>> Start
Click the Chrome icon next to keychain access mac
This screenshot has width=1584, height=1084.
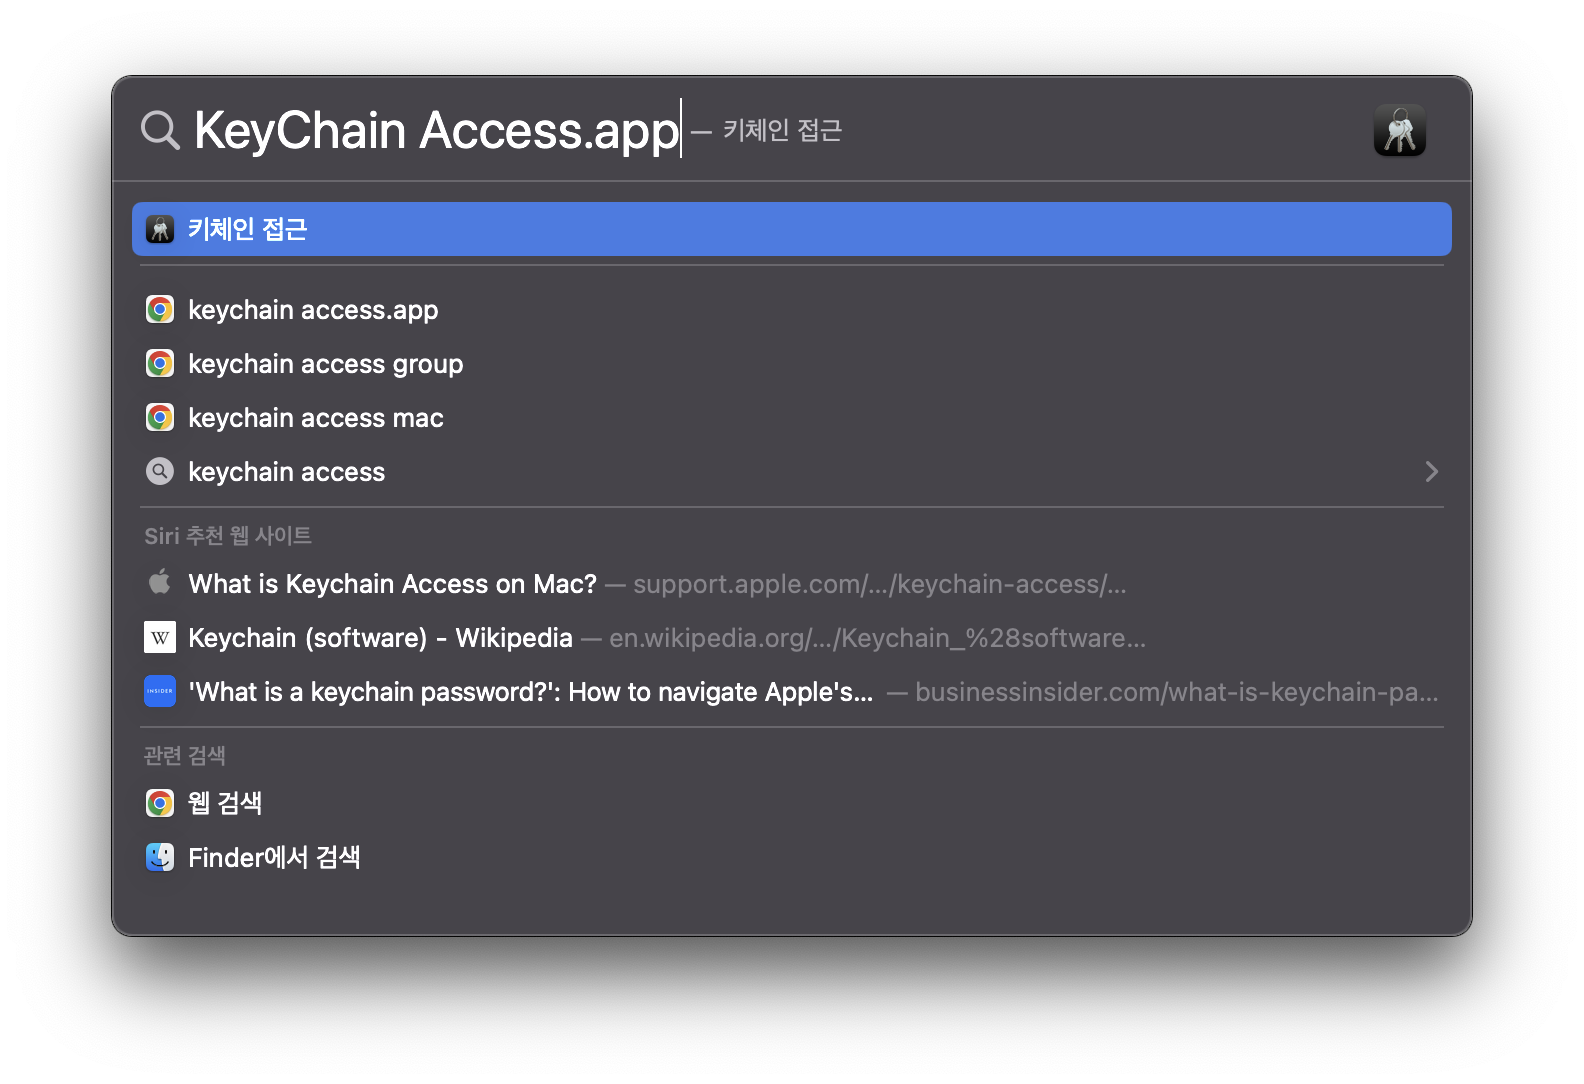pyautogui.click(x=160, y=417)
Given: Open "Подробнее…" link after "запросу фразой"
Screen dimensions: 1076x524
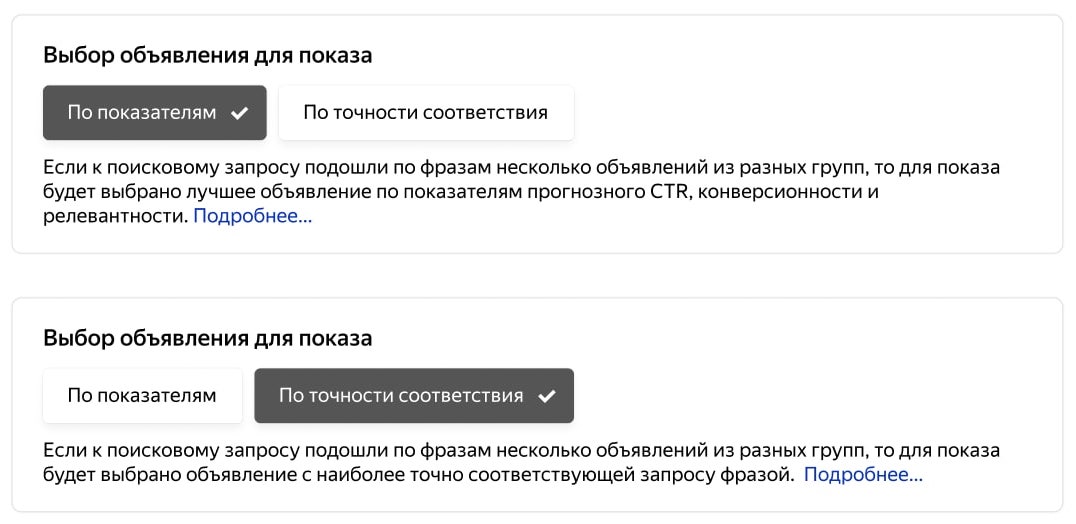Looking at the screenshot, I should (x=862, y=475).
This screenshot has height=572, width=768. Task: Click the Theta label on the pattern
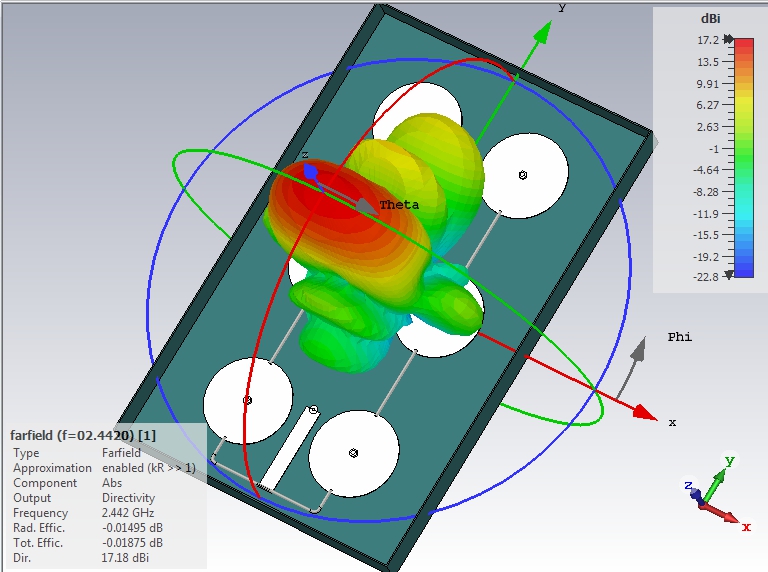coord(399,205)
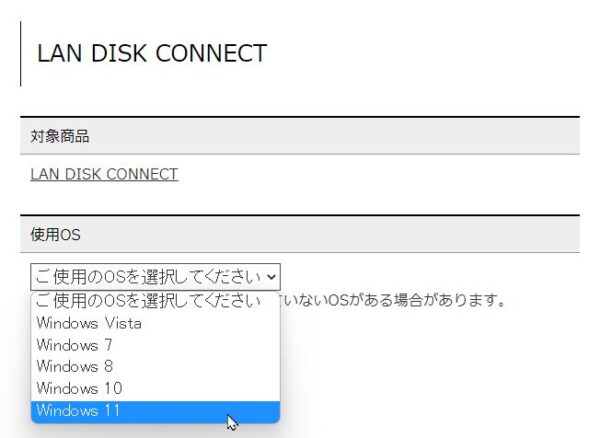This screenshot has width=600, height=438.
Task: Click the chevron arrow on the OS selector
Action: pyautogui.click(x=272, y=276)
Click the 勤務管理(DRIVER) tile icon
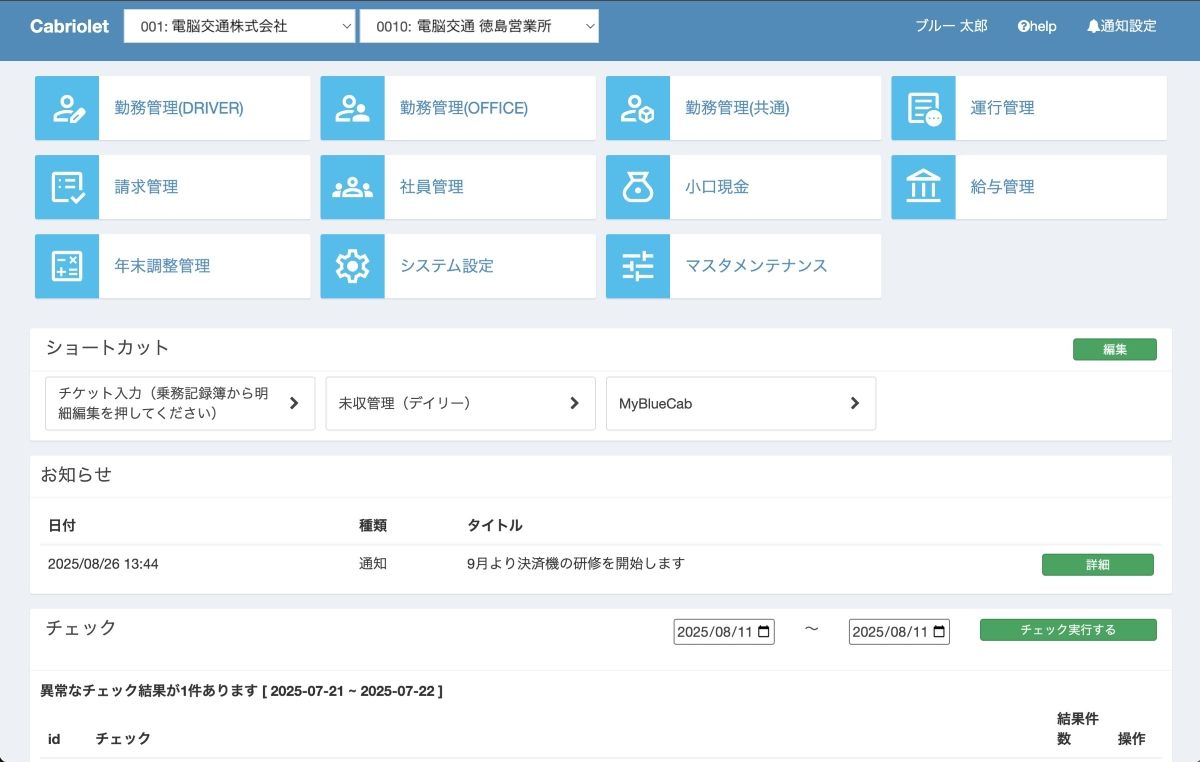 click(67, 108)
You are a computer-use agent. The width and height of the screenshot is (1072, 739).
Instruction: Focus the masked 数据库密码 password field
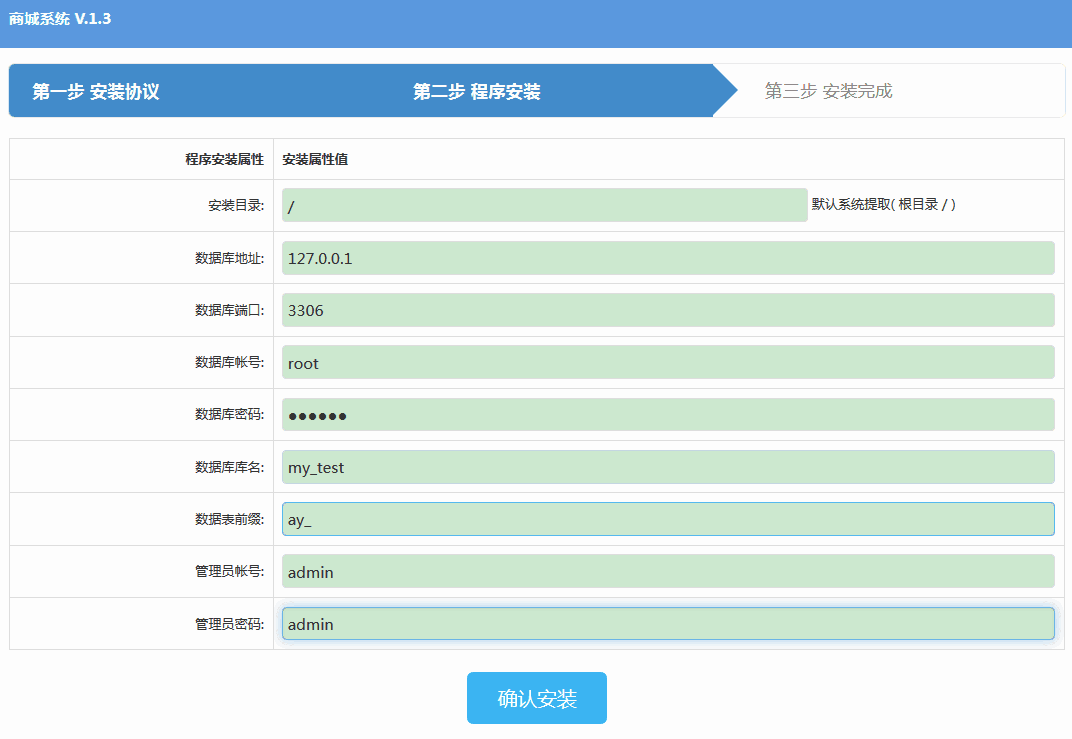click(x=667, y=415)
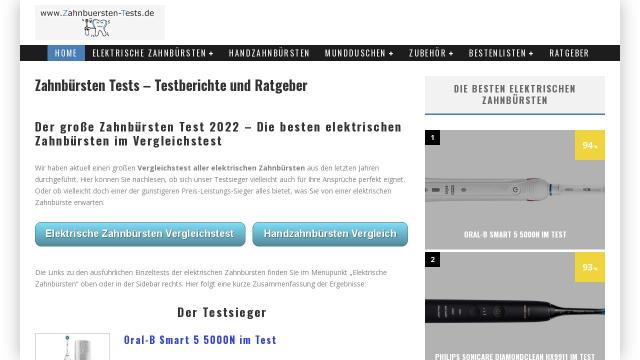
>> End
» **Given task**: Present every line of the entries above as a Markdown table with the columns No. and Line, numbering the rows and skipping any blank lines. Leave the pictures out of the table.

» **Solution for this problem**:
| No. | Line |
|---|---|
| 1 | Click the Chrome icon next to keychain access mac |
| 2 | This screenshot has width=1584, height=1084. |
| 3 | pyautogui.click(x=160, y=417) |
| 4 | Given: Open "Подробнее…" link after "запросу фразой" |
| 5 | Screen dimensions: 1076x524 |
| 6 | Looking at the screenshot, I should (x=862, y=475). |
| 7 | This screenshot has height=572, width=768. Task: Click the Theta label on the pattern |
| 8 | coord(399,205) |
| 9 | This screenshot has width=600, height=438. |
| 10 | Task: Click the chevron arrow on the OS selector |
| 11 | Action: pyautogui.click(x=272, y=276) |
| 12 | Click the 勤務管理(DRIVER) tile icon |
| 13 |  click(67, 108) |
| 14 | You are a computer-use agent. The width and height of the screenshot is (1072, 739). |
| 15 | Instruction: Focus the masked 数据库密码 password field |
| 16 | click(x=667, y=415) |